Durand calls imagination “the possibility of experiencing the noumenal,” for the often strange and wondrous manner or feeling tone of its presentation. Given that we cannot know the origin of the imaginal, its mysterious presentation invites the question of the relationship between imagination and divination.

“Divination” is commonly defined as “foretelling the future,” yet a perhaps more basic definition refers to the practice of bringing forth what is hidden. If we understand imagination as the unknown becoming known, and if we understand imagination, not as something one has or does, but as something one opens to, then imagination can be understood as the direct apprehension of the divine, however one conceives of the divine.

Imaginatively we stretch out towards what imagination cannot apprehend. We realize that there is more in what we see than meets or ever can meet even the inner eye.
–Mary Warnock (on Kant)

Although we may entertain beliefs, we are unable to make definitive rational or scientific claims as to the nature of the unknown, because, of course, it is unknown. This is why Jung stated that, although these terms carry different connotations, we cannot make any ontological distinction between “mana,” “daimon,” “god,” or “unconscious” (Memories 336-337). It is worth considering the sense in which all these terms share a common meaning, for the insight this provides as to the experience of imaginal expression.
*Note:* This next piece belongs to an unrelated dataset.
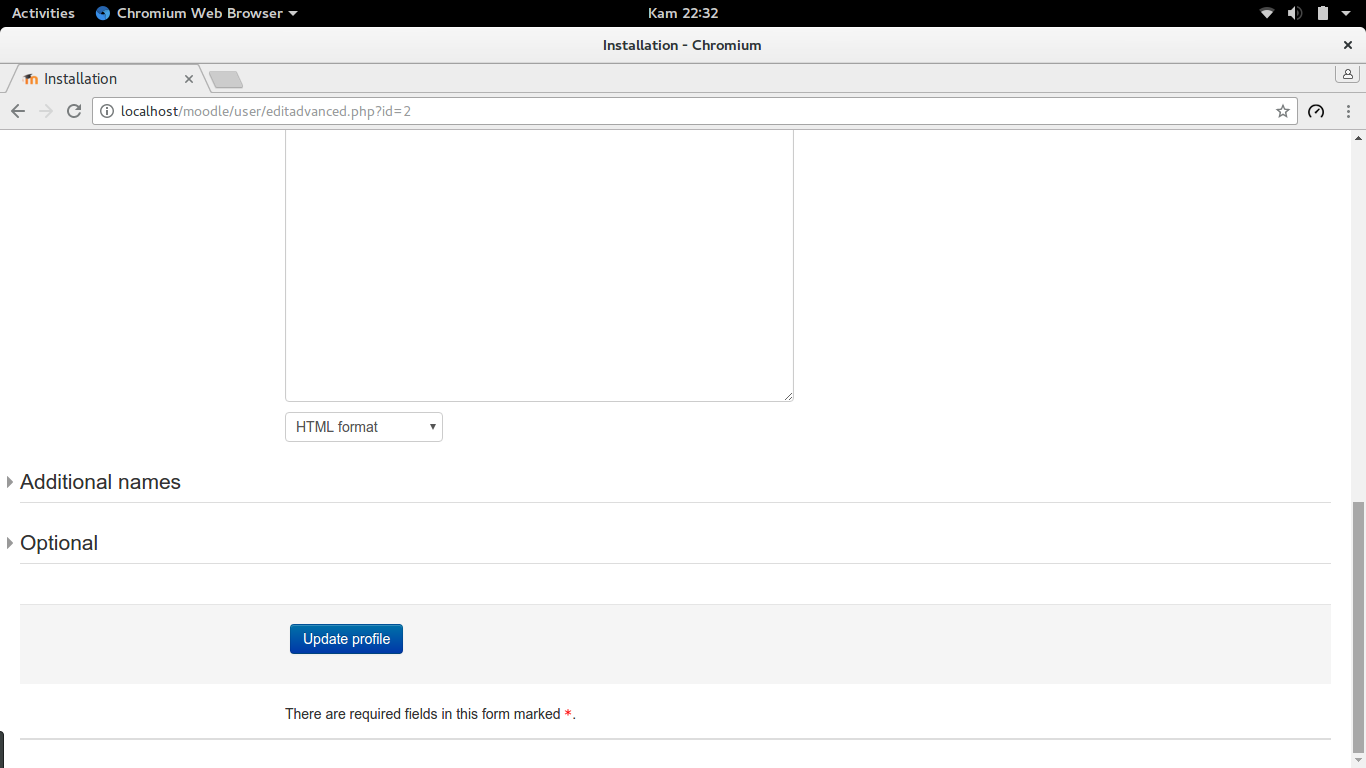Open the Activities overview
This screenshot has width=1366, height=768.
pos(43,13)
Jung generally chose the term “unconscious” for its less numinous, more scientific tone, but in common usage the term “unconscious” is also burdened by unintended associations: the suggestion that it refers to a fixed, limited “black box” residing in a specific location in the brain, as in “The Unconscious”; or, that it refers to any aspect of self not strongly identified with the ego-image, as noted by Hillman and Adams (see Dream 42; “Imaginology”). For some, “The Unconscious,” spoken of in hushed and reverent tones, surely has taken on the form and weight of a divinity. My use of “unconscious” is meant as a broad term applying to all of which one is not consciously aware.

Until you make the unconscious conscious, it will direct your life and you will call it fate. –CG Jung

When imaginal expression is viewed as a form of communication with an Other (meaning “not-self,” or “that which I don’t identify as me”) whose nature is unknown, the “conversation” can be fruitful while the source remains obscure, just as a conversation with any stranger. Despite lack of provenance (“Who is this stranger? From where?”), still one can engage in dialogue without abdicating agency; one can evaluate the stranger’s words as helpful, inspiring, cryptic, frightening, confused, superficial, deceptive, or deeply true. The same is true of imaginal dialogue. Through continuing interaction, one may even come to know this Other a bit, or at least begin to conjecture a backstory. Allowing the Other to speak freely is akin to opening awareness toward the unconscious, and does not obligate one to act in accordance with the Other’s view. One uses the evaluative function, not to shut down the Other, but to determine an appropriate response; then, intuition is integrated with intellect.

If one is able to view “god” and the “unconscious” as potential synonyms, then chance, improvisation, and imaginative play can all be understood as forms of divination, for all begin with an openness to the unknown.